Before looking at the 5 stages leading to our 'new normal', lets identify some of the losses we may experience.  Some may be a surprise!

  • Loss of the 'HURT, HABIT OR HANG-UP' itself.........even though it is good to be rid of it!
  • Loss of the 'RITUALS' we performed when practicing our 'hurt, habit or hang-up'. Such as, no longer having to walk down the other side of the street when we see someone or spew out in anger when we think of a certain person, place or thing.  We may feel a loss when we no longer need to stop by the bakery on the way home for our nightly binge foods.......as had been our habit in our addiction!
  • Loss of the 'RELATIONSHIPS' I once had when in my addiction, or those people I commiserated with over my hurts or hang-ups.  (An example of a hang-up might be 'I don't attend church because of all the hypocrites there'.)
  • Loss of my 'FREEDOM ' as I now may need to be accountable to others for my actions and/or whereabouts.
  • My friend/spouse/children may need to grieve the loss of their 'RELATIONSHIP ROLE ' as they no longer will be enabling me by parenting or caretaking me.
  • We may all experience a loss of feeling 'UNHAPPY' which is a GOOD thing to lose but it still leaves a hole to be filled up with something else..........such as joy!
  • Much time was taken up by the 'RECOVERY PROCESS ' and we may feel a sense of loss when we aren't having to work at it so hard.  We will need to find new ways to spend the extra hours in our days.

Well, those are a few losses we may experience and tomorrow, we'll explore the 5 stages of recovery we will pass through.  If you see yourself in any of these stages, hopefully, you will be able to cut yourself a little slack realizing it is 'normal' to feel like this on the way to your 'NEW normal'. :)


As always, I am happy to hear any thoughts or comments you may wish to share!


6 Comments
janice underhill
4/30/2014 02:03:57 am

I like my new "normal". I can say most days are happy and joyful.

Reply
Judy Muir link
4/30/2014 02:40:53 am

Thanks for sharing Janice...........it's great to be normal and feel the 'joy'!

Reply
Heidi
4/30/2014 05:46:38 am

I have to say that in the areas where I have truly received freedom I rarely feel a sense of loss or grief of the bad things, HAHA. I like not being so needy of certain things from other people; I like having more time to focus on my own dreams/wishes.
That said, there is still a work in progress in other aspects of my life... I look forward to experiencing freedom from a certain hangup (a type of fear) and I will not miss it when it's gone, haha.

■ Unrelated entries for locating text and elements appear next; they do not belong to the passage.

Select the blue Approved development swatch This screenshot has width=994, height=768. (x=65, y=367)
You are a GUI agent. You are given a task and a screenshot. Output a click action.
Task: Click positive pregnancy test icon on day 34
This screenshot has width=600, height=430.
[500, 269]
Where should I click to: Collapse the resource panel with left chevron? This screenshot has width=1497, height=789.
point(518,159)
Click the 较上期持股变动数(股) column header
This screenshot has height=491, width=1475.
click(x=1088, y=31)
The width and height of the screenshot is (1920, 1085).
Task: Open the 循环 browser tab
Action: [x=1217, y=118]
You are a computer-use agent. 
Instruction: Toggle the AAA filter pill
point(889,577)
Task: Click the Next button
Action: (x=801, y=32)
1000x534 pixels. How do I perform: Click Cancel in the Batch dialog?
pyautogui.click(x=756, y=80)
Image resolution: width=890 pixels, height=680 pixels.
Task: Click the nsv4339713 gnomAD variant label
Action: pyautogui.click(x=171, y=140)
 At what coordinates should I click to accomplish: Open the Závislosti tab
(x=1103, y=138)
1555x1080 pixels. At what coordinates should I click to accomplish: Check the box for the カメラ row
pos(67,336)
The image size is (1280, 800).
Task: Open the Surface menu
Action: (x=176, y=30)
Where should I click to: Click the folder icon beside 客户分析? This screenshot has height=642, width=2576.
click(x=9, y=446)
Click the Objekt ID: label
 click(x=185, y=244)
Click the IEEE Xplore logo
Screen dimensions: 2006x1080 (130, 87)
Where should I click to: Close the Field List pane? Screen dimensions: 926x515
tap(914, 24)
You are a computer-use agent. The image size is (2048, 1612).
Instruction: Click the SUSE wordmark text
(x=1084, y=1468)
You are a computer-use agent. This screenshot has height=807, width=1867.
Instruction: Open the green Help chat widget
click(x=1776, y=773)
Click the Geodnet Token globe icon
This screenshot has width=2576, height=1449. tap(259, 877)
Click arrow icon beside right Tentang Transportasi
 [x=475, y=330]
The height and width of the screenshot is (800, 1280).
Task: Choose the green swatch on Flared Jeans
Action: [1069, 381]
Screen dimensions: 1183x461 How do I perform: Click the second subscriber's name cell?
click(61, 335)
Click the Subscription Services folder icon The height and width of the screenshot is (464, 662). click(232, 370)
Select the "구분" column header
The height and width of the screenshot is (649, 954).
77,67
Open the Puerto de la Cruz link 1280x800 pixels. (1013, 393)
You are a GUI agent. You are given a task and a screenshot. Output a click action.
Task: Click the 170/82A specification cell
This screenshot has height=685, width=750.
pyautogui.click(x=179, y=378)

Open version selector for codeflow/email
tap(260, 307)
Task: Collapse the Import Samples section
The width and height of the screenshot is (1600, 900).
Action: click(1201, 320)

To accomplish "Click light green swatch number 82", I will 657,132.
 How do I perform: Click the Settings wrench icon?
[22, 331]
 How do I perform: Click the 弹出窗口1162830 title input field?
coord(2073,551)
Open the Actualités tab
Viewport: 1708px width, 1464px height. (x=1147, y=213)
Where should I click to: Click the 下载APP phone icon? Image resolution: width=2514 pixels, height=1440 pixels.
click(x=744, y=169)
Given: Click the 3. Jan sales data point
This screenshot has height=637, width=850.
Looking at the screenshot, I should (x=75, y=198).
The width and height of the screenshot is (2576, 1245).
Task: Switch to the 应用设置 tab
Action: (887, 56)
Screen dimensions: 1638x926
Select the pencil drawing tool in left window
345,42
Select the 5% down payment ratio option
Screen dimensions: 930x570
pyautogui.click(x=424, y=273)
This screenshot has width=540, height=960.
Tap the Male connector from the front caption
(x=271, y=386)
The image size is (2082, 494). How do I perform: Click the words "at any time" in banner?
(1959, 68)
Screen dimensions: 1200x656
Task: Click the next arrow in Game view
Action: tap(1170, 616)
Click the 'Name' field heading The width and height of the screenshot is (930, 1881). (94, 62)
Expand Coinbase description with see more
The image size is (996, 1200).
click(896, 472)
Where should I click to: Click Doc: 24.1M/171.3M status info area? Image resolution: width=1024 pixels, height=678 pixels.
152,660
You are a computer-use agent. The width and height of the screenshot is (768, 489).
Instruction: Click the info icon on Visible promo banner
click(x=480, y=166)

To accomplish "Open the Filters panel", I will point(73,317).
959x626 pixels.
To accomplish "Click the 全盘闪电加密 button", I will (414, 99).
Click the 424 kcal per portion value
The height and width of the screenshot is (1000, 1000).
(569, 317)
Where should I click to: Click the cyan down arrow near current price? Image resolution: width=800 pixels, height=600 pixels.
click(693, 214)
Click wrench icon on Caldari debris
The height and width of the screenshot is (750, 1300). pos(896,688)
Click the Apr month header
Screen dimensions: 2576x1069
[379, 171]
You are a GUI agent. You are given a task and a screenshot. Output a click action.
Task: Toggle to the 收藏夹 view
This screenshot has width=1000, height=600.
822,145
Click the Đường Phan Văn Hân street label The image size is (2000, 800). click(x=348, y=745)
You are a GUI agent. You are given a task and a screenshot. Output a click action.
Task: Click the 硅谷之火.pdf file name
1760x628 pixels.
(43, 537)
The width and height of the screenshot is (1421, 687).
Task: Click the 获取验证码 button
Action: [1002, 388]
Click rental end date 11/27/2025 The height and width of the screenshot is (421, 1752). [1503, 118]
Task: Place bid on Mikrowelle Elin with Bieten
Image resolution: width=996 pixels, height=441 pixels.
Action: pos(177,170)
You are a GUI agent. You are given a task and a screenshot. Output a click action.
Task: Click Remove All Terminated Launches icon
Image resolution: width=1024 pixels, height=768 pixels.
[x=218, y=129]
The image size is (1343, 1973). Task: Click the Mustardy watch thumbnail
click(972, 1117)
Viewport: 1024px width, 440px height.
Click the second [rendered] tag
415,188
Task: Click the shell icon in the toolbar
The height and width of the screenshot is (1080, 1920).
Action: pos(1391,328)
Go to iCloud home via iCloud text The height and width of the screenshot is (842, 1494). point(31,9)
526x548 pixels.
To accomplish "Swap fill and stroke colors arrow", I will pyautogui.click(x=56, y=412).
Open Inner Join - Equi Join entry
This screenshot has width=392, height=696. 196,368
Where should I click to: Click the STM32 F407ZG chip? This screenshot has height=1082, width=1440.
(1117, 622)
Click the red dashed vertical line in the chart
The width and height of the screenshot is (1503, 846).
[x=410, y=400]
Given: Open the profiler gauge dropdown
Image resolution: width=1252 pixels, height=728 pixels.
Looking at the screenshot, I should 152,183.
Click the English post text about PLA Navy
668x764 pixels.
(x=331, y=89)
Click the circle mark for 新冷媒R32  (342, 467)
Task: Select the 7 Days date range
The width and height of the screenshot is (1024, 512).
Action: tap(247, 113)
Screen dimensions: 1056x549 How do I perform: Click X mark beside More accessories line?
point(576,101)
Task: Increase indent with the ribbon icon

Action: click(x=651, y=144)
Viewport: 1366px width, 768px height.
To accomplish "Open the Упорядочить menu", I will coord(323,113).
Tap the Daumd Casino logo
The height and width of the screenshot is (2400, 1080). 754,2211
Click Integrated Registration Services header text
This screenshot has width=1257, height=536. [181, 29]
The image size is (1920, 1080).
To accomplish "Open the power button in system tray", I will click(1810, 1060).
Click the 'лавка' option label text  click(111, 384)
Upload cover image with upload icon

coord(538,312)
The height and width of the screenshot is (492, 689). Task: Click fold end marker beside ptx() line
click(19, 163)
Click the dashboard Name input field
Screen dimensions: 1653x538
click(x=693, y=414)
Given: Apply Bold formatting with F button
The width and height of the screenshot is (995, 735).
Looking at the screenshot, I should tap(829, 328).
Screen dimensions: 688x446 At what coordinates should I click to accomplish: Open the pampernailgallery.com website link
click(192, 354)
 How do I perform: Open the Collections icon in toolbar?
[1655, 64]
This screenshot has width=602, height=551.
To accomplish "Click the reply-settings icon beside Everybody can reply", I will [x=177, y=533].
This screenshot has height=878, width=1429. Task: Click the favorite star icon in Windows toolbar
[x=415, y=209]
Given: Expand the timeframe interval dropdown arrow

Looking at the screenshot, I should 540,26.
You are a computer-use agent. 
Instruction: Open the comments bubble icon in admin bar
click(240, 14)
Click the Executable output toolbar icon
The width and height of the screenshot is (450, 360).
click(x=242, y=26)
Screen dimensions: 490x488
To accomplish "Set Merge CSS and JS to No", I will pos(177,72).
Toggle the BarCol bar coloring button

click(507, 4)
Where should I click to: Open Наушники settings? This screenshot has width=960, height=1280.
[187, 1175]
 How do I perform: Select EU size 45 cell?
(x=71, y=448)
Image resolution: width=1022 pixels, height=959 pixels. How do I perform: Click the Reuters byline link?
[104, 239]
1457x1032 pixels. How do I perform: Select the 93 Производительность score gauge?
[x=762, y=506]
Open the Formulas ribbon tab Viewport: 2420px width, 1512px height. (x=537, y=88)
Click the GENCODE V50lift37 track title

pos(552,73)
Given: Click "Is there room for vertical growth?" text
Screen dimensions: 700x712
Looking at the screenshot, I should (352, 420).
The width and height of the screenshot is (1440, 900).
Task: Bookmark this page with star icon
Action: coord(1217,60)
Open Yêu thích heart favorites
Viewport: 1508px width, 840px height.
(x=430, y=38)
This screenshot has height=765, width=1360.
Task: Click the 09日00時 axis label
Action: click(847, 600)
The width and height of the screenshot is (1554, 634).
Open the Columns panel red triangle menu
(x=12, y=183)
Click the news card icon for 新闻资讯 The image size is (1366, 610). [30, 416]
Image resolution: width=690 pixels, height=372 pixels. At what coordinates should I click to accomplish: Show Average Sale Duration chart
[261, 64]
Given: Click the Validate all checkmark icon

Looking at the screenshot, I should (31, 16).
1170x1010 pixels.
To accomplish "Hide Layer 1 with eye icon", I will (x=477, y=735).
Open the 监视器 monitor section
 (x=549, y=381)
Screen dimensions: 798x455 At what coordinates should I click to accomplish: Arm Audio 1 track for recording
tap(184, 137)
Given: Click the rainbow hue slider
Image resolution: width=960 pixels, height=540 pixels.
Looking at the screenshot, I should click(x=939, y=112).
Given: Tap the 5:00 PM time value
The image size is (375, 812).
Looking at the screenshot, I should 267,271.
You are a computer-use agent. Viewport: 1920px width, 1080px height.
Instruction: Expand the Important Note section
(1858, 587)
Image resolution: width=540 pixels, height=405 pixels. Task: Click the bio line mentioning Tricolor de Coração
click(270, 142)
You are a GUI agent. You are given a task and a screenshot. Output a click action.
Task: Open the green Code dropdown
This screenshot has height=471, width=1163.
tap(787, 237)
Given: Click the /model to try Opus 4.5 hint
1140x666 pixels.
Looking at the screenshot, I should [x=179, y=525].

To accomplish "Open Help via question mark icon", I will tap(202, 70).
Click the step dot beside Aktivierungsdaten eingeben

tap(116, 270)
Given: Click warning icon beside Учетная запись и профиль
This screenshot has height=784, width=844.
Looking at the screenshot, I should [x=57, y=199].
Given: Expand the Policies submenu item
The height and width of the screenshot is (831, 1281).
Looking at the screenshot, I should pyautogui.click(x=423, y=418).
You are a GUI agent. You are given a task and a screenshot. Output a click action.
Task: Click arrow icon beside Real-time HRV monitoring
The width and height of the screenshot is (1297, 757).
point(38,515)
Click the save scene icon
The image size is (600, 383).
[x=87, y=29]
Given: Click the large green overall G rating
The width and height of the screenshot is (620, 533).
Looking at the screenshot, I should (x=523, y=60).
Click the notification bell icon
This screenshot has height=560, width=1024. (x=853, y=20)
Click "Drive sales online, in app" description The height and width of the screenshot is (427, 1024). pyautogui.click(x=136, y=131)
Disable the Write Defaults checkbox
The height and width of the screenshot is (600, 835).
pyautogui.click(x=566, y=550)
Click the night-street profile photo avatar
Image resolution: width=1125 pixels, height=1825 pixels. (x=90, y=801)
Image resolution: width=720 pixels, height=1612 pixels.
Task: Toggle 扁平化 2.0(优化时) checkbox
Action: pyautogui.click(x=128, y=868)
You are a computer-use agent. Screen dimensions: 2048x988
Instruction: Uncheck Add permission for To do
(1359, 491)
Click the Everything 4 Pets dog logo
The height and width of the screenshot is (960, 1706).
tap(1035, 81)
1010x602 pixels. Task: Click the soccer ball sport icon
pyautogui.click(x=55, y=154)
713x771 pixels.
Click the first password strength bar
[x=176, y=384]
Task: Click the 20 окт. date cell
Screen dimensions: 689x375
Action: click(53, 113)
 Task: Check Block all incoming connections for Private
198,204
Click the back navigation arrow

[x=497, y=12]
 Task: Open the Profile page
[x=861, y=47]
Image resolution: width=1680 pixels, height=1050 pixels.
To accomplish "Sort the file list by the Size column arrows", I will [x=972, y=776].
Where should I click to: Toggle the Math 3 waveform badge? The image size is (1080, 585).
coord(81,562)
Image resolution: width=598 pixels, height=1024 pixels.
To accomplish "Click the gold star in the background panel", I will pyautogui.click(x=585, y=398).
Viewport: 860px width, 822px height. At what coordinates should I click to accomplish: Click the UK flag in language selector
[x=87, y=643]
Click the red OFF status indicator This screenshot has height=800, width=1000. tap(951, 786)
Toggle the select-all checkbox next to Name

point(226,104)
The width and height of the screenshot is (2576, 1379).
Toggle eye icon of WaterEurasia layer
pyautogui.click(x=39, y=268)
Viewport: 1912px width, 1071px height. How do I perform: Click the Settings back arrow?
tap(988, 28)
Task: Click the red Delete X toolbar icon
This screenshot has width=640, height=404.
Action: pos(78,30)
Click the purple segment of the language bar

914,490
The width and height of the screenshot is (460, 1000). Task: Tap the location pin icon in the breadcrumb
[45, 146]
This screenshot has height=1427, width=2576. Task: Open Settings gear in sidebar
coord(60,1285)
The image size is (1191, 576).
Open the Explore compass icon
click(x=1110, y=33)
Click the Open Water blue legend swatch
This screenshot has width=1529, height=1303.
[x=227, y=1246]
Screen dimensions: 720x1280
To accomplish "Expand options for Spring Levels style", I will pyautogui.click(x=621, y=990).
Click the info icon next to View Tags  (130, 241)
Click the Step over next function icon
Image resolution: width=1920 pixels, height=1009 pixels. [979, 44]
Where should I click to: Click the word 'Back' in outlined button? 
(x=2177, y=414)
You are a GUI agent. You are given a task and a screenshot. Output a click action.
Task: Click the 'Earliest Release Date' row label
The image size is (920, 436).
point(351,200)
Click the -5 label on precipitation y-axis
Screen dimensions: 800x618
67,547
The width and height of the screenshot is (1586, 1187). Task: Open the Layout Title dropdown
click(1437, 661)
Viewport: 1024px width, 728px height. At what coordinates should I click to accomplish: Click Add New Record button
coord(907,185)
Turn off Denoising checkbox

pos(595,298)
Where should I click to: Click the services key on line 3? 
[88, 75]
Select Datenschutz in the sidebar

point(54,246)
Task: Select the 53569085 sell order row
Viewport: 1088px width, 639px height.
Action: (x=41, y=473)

I think real freedom is sweet.

Reply
theresa
4/30/2014 01:31:03 pm

Thanks for sharing everyone. I too will be glad when the loss of certain things (like fear are gone) in my life. It is a daily struggle for me and I won't miss it.

Reply
Christine Priestman
4/30/2014 01:39:55 pm

I am in the process of losing a way of life I lived in for over 66 years. It is surly a process and some days I find it more of a grieving process than a thankful one. But when I think of others who also have similar losses I find it much easier to be thankful because of all the helps I have in place.